Surgical Resection for Intractable Epilepsy in “Double Cortex” Syndrome Yields Inadequate Results

Abstract

Summary: Purpose: To analyze the results of surgical treatment of intractable epilepsy in patients with subcortical band heterotopia, or double cortex syndrome, a diffuse neuronal migration disorder. Methods: We studied eight patients (five women) with double cortex syndrome and intractable epilepsy. All had a comprehensive presurgical evaluation including prolonged video‐EEG recordings and magnetic resonance imaging (MRI). Results: All patients had partial seizures, with secondary generalization in six of them. Neurologic examination was normal in all. Three were of normal intelligence, and five were mildly retarded. Six patients underwent invasive EEG recordings, three of them with subdural grids and three with stereotactic implanted depth electrodes (SEEG). Although EEG recordings showed multilobar epileptic abnormalities in most patients, regional or focal seizure onset was recorded in all. MRI showed bilateral subcortical band heterotopia, asymmetric in thickness in three.
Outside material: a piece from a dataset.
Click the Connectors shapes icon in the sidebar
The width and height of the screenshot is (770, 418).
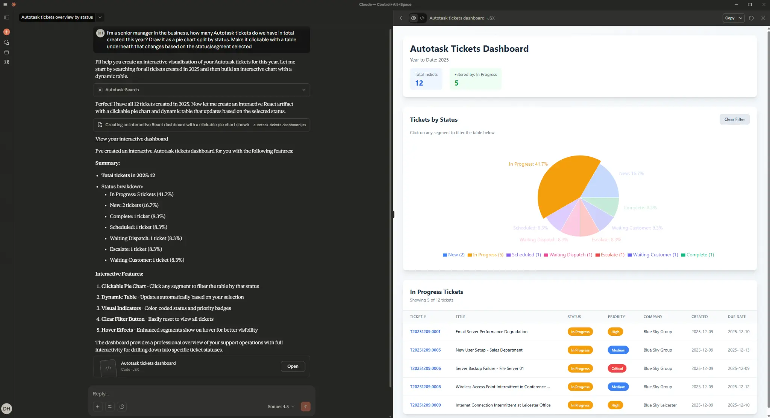[x=6, y=62]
An additional area of cortical thickening in the left frontal lobe was found in one patient. Surgical procedures included multiple subpial transections in two patients, frontal lesionectomy in one, temporal lobectomy with amygdalohippocampectomy in five, and an additional anterior callosotomy in one. Five patients had no significant improvement, two had some improvement, and one was greatly improved. Conclusion: Our results do not support focal surgical removal of epileptogenic tissue in patients with double cortex syndrome, even in the presence of a relatively localized epileptogenic area.